Quick note on the city’s proposal to subsidize Red Line weekend service

Things are going crazy at my day jorb. So this might be all I get to post. This is a comment I just left on the Statesman article:

Almost nobody inside the city limits of Austin has a reason to use this thing on the weekends – because the stations with parking primarly serve those outside city limits, and the stations without parking aren’t pedestrian-friendly (and buses that might connect to them don’t run much on the weekends).

Combine this with the fact that we’d be giving up the $5-$10 the person from the non-Austin jurisdiction would otherwise pay to park their car downtown and this is a truly STUPID move for the city of Austin to even contemplate.

This is something the cities of Leander and Cedar Park and Round Rock and Pfluygerville should be subsidizing, not Austin.

Update from a few months later:

Who is riding the Red Line?

and

How much are we subsidizing passengers on the Red Line?

Update on lack of updates

  • Very busy with new position at day job.

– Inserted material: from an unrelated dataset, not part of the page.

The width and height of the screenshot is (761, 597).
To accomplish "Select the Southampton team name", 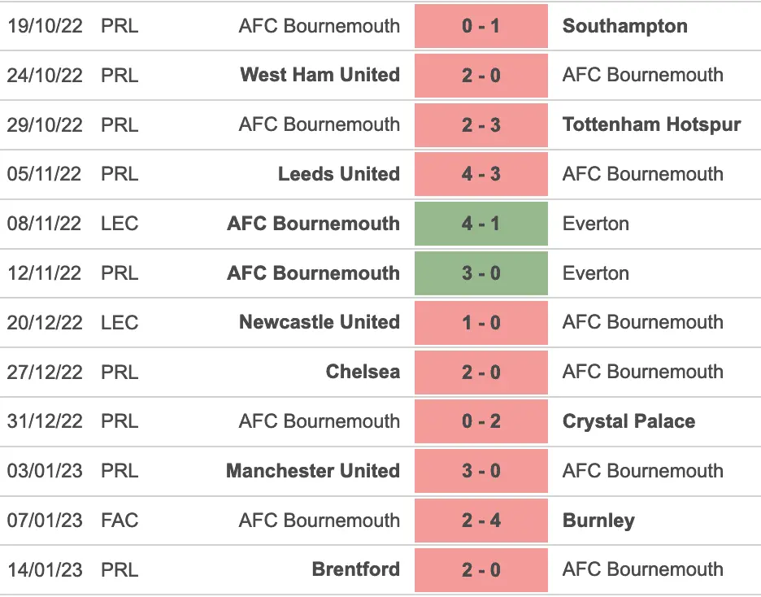I will point(624,26).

Unlike most of the people who write or advocate on transportation, I have a non-transportation, non-government, job in the private sector; and it’s now consuming all my possible time and then some. Turns out you get a lot more time to write in between builds than you do when writing planning documents. Who knew?
  • Not much to report on anyways. Ridership is back down, despite anectdotal reports to the contrary.
  • Despite that, we’re going to start running even more trains to places almost nobody wants to go (shuttlebuses) – making the operating cost subsidy even more monstrously high; resulting in even more cuts to bus service that actual Capital Metro taxpayers actually use. Chris Riley and Mike Martinez have done absolutely nothing to get Capital Metro on the right track here. I am critically disappointed, especially in Chris.
  • My long-range plan is still what it was a month ago – move content to WordPress on my own domain to give my gracious host a long-deserved break; start building back story to refer to from new posts to make them easier to write (and the older ones easier to refer to without having to wade through current content which is no longer current).
  • In the meantime, it’s difficult to get enthusiastic about crackplogging anyways – thanks to a couple of local sites which apparently think that even though people still call the damn thing light rail; people still think it can be expanded to serve the city’s core; people still think it just needs better connections – that somehow I’ve been beating a dead horse. Or that Capital Metro would change their plans if I just eased up on them.
  • It doesn’t help that local rail and downtown advocates keep sucking up to the people who got us into this mess. Every time I see one of these guys ‘like’ some irrelevant piece of news about the Red Line on facebook, l want to scream – you idiots; don’t you realize that this thing is killing urban rail right this very minute? Where would you rather be able to take a train in ten years from your downtown condo – a cow pasture in Leander or the University of Texas? The middle of a huge parking lot a half-mile from Lakeline Mall or the Triangle? You can’t have both; you’d better make up your damn mind.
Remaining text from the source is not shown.